#### DATA SECTION ####
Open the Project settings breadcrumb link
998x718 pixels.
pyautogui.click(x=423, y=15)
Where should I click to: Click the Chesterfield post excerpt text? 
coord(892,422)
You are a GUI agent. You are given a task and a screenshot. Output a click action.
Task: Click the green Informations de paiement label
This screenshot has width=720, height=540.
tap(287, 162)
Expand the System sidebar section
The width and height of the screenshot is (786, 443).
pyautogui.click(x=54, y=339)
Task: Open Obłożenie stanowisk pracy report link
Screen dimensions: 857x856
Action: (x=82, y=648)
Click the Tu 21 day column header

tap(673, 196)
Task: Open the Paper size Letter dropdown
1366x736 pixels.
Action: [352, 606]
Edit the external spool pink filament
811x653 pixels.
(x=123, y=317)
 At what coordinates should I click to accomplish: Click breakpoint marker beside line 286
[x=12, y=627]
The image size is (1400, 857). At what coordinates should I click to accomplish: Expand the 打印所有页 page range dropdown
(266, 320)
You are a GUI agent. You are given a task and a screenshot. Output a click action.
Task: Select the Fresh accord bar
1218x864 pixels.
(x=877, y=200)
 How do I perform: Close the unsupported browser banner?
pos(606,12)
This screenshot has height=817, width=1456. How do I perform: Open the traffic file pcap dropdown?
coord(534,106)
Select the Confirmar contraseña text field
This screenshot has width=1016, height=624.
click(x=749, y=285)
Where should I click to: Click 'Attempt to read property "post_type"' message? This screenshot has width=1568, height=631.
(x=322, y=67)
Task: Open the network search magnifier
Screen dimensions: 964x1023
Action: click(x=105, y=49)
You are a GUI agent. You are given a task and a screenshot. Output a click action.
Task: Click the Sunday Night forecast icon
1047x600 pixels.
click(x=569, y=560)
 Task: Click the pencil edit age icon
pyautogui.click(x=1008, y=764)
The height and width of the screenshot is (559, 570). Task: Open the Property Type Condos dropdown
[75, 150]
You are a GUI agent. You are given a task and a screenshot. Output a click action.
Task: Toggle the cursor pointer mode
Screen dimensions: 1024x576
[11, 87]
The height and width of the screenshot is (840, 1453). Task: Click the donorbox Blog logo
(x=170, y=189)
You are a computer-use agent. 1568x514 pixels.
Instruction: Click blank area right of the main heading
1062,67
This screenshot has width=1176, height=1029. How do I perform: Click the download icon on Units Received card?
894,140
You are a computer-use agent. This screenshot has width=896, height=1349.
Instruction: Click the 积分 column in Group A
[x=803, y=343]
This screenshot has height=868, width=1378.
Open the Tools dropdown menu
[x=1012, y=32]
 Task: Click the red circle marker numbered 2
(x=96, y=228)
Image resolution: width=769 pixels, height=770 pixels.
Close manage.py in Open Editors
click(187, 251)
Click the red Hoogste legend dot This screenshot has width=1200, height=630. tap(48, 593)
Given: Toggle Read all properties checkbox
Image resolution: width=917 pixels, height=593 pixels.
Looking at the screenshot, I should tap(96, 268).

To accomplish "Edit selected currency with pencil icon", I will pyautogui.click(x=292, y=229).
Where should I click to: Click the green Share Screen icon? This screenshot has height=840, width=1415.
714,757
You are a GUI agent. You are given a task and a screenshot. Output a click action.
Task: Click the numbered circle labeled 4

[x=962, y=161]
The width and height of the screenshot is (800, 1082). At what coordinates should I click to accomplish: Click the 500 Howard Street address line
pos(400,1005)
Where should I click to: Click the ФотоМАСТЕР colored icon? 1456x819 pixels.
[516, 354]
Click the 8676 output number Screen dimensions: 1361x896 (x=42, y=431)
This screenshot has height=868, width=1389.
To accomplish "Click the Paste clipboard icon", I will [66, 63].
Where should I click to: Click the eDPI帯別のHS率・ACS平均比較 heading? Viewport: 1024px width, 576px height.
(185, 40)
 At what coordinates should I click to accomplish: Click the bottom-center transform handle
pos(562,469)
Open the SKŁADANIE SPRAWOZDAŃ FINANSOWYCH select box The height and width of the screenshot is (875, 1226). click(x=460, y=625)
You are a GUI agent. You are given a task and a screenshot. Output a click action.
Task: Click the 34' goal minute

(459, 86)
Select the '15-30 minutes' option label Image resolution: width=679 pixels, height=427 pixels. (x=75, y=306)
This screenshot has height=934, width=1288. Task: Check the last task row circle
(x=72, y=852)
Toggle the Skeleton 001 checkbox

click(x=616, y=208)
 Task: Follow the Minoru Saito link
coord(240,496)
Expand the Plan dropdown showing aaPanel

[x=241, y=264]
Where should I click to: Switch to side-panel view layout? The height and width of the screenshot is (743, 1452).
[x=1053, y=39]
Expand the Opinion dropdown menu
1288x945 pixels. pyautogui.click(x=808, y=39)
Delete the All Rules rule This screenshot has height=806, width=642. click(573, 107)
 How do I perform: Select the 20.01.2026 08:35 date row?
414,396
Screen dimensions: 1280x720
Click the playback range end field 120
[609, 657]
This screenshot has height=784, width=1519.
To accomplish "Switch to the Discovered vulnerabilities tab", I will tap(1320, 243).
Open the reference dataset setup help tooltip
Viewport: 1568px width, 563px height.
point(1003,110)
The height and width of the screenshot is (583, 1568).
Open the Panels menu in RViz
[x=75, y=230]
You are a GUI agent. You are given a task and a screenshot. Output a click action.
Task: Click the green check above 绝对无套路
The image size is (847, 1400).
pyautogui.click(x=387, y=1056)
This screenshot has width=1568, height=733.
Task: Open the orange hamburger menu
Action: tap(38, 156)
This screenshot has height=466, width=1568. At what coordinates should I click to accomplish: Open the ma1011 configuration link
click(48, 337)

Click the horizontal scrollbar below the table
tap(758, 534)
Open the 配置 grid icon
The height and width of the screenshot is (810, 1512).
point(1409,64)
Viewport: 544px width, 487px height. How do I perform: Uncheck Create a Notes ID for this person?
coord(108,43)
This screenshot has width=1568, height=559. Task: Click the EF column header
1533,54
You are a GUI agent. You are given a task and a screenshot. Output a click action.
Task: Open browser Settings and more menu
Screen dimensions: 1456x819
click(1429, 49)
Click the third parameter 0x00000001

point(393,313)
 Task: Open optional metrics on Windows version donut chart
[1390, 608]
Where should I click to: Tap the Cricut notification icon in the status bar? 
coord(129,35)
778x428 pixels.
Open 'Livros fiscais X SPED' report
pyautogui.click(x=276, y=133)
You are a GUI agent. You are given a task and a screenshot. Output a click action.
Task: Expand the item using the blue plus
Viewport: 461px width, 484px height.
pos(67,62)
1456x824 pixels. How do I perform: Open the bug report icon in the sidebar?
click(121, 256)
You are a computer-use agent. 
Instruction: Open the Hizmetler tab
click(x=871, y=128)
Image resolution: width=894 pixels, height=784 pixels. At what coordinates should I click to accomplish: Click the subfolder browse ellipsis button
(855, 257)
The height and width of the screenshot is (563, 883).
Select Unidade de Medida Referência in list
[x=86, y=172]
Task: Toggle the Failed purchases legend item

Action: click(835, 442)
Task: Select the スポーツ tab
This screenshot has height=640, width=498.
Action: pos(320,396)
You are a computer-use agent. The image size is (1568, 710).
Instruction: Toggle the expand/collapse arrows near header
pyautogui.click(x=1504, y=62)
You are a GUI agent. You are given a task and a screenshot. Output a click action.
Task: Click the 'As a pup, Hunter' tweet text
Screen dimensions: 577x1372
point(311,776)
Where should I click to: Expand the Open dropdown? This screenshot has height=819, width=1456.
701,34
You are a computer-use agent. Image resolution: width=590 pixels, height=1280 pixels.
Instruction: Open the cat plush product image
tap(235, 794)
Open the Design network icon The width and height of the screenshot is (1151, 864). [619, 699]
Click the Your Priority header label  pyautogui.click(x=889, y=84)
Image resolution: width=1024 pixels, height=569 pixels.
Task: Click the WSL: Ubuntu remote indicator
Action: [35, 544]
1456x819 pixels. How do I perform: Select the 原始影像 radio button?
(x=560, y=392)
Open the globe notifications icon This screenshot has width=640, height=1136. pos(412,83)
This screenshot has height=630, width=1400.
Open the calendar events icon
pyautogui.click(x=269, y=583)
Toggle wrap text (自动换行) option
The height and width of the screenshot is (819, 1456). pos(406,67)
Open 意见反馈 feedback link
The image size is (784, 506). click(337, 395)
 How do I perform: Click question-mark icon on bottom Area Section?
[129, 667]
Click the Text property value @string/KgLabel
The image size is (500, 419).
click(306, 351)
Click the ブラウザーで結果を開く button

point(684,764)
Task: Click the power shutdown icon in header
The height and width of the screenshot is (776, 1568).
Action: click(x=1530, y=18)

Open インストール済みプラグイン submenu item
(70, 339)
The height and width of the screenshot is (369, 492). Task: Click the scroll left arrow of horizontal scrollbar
####
:: PROBLEM TO SOLVE ::
Write out the stretch of the listing from its start through the line containing "Action: click(x=105, y=49)", replacing "dropdown" with "drop-down list" and keeping everything else the same.

:: TASK ANSWER ::
Open the Project settings breadcrumb link
998x718 pixels.
pyautogui.click(x=423, y=15)
Where should I click to: Click the Chesterfield post excerpt text? 
coord(892,422)
You are a GUI agent. You are given a task and a screenshot. Output a click action.
Task: Click the green Informations de paiement label
This screenshot has width=720, height=540.
tap(287, 162)
Expand the System sidebar section
The width and height of the screenshot is (786, 443).
pyautogui.click(x=54, y=339)
Task: Open Obłożenie stanowisk pracy report link
Screen dimensions: 857x856
Action: (x=82, y=648)
Click the Tu 21 day column header

tap(673, 196)
Task: Open the Paper size Letter drop-down list
1366x736 pixels.
Action: [352, 606]
Edit the external spool pink filament
811x653 pixels.
(x=123, y=317)
 At what coordinates should I click to accomplish: Click breakpoint marker beside line 286
[x=12, y=627]
The image size is (1400, 857). At what coordinates should I click to accomplish: Expand the 打印所有页 page range drop-down list
(266, 320)
You are a GUI agent. You are given a task and a screenshot. Output a click action.
Task: Select the Fresh accord bar
1218x864 pixels.
(x=877, y=200)
 How do I perform: Close the unsupported browser banner?
pos(606,12)
This screenshot has height=817, width=1456. How do I perform: Open the traffic file pcap drop-down list?
coord(534,106)
Select the Confirmar contraseña text field
This screenshot has width=1016, height=624.
click(x=749, y=285)
Where should I click to: Click 'Attempt to read property "post_type"' message? This screenshot has width=1568, height=631.
(x=322, y=67)
Task: Open the network search magnifier
Screen dimensions: 964x1023
Action: click(x=105, y=49)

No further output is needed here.